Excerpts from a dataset
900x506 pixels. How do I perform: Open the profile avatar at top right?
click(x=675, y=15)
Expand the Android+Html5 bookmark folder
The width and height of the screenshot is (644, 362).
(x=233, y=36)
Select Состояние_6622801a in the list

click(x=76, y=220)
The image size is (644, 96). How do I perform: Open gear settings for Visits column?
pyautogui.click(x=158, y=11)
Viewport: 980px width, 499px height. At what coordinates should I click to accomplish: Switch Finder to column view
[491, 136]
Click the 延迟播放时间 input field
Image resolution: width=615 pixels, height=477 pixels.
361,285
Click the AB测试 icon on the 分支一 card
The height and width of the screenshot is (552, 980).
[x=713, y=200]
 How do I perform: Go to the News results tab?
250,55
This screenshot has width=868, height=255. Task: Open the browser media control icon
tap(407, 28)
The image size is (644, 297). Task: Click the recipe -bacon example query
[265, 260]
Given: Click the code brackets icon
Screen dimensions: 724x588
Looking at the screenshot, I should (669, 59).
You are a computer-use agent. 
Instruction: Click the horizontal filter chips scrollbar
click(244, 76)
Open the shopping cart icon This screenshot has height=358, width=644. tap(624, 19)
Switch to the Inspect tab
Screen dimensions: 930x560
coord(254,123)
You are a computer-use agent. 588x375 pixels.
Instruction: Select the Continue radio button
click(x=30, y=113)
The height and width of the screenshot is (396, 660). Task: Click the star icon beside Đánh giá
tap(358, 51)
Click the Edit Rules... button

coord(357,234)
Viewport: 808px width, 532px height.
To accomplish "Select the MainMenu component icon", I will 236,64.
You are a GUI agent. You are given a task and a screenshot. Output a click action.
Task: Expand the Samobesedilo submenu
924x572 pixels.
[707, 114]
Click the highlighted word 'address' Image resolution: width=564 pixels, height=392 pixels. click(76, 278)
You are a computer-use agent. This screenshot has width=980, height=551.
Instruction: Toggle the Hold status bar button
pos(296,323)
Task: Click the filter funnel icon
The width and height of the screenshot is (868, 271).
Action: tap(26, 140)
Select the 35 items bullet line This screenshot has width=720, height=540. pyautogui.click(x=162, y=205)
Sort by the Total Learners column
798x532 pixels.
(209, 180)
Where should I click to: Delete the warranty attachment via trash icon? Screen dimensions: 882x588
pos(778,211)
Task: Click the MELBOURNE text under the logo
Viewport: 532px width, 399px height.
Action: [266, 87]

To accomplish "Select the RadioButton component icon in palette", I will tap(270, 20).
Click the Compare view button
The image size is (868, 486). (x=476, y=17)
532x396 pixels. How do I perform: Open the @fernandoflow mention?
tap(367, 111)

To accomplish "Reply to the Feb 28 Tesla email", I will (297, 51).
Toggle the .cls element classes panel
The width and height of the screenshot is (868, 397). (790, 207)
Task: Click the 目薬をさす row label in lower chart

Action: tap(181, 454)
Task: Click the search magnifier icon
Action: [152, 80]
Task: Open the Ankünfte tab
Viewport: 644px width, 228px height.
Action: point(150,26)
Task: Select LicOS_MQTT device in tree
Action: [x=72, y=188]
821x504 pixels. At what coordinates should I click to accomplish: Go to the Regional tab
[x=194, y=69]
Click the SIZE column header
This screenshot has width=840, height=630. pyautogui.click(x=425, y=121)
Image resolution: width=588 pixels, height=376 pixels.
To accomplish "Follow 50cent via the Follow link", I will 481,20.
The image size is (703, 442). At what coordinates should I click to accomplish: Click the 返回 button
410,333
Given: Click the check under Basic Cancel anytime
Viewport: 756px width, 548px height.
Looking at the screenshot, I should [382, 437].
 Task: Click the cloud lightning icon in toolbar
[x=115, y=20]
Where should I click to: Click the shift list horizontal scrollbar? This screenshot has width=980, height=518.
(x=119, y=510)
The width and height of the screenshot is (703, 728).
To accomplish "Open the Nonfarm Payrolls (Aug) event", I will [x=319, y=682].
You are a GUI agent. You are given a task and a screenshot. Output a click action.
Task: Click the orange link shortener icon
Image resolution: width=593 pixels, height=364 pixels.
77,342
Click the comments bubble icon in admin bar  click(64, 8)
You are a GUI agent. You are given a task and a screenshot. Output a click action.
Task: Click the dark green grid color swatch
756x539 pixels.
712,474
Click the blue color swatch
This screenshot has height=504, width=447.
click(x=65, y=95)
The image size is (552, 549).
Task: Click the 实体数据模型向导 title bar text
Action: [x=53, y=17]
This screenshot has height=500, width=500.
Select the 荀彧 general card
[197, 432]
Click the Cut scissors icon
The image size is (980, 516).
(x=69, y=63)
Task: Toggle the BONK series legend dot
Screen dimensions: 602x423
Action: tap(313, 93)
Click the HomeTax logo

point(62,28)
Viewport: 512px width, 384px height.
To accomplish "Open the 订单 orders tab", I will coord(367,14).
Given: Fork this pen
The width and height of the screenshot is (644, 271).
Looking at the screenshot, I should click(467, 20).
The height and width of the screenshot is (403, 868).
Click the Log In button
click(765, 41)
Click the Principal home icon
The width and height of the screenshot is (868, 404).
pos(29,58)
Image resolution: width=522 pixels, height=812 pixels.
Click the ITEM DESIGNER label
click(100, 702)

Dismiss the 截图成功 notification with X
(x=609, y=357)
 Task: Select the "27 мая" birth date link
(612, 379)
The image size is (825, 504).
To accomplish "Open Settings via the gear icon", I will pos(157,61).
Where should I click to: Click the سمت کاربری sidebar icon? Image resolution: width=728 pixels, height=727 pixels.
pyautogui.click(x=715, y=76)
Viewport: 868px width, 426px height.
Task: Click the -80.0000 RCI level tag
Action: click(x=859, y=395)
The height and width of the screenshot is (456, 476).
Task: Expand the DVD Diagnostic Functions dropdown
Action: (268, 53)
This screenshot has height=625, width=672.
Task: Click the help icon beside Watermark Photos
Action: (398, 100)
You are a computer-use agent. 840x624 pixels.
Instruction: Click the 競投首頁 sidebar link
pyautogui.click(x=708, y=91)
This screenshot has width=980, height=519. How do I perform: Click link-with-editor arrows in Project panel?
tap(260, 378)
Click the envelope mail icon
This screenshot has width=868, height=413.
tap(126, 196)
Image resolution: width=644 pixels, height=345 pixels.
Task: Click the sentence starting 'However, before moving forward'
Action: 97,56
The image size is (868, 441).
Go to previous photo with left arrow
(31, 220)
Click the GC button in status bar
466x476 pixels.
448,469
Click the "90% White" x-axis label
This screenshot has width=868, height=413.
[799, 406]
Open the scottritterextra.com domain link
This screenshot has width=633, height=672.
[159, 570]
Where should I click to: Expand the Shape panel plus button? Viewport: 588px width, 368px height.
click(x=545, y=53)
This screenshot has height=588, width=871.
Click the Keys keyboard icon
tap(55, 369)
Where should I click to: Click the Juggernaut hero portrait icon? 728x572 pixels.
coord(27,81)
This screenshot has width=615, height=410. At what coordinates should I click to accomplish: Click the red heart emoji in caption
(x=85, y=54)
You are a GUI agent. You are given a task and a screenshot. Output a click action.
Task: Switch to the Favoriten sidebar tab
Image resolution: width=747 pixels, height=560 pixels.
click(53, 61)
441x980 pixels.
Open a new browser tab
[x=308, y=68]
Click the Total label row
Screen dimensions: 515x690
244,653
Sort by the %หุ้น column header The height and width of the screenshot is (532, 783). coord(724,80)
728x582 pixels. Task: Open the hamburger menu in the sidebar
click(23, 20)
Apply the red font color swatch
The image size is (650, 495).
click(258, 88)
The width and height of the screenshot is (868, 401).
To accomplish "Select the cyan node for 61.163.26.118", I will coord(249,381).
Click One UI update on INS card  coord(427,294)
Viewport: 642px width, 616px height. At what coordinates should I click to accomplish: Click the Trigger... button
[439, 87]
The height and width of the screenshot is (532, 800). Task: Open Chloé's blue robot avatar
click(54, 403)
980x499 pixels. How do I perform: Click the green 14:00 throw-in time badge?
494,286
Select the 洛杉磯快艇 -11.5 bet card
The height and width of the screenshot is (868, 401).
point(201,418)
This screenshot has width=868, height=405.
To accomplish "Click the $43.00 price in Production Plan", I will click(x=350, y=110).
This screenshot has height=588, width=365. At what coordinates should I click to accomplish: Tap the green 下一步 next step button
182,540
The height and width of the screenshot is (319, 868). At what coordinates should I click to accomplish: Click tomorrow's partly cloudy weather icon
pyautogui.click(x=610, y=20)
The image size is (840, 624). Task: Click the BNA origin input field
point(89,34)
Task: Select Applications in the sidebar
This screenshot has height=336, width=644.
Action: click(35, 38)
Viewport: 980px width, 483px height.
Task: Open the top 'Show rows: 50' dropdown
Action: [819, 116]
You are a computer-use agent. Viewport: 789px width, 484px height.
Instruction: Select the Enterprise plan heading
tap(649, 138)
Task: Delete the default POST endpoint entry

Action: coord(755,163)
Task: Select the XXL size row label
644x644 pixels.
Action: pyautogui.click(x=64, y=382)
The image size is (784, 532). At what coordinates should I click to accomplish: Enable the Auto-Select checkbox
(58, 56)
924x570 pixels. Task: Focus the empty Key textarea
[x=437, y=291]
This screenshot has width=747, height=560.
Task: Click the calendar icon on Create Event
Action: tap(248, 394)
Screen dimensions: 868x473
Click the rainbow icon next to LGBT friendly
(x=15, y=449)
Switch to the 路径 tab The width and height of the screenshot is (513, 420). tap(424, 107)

* _Task brief_:
Look through the entries above and quote exactly the lines from the line with "Viewport: 532px width, 399px height." to the line with "Image resolution: width=588", counting both of those lines.

* _Result of this task_:
Viewport: 532px width, 399px height.
Action: [266, 87]

To accomplish "Select the RadioButton component icon in palette", I will tap(270, 20).
Click the Compare view button
The image size is (868, 486). (x=476, y=17)
532x396 pixels. How do I perform: Open the @fernandoflow mention?
tap(367, 111)

To accomplish "Reply to the Feb 28 Tesla email", I will (297, 51).
Toggle the .cls element classes panel
The width and height of the screenshot is (868, 397). (790, 207)
Task: Click the 目薬をさす row label in lower chart

Action: tap(181, 454)
Task: Click the search magnifier icon
Action: [152, 80]
Task: Open the Ankünfte tab
Viewport: 644px width, 228px height.
Action: point(150,26)
Task: Select LicOS_MQTT device in tree
Action: [x=72, y=188]
821x504 pixels. At what coordinates should I click to accomplish: Go to the Regional tab
[x=194, y=69]
Click the SIZE column header
This screenshot has width=840, height=630. pyautogui.click(x=425, y=121)
Image resolution: width=588 pixels, height=376 pixels.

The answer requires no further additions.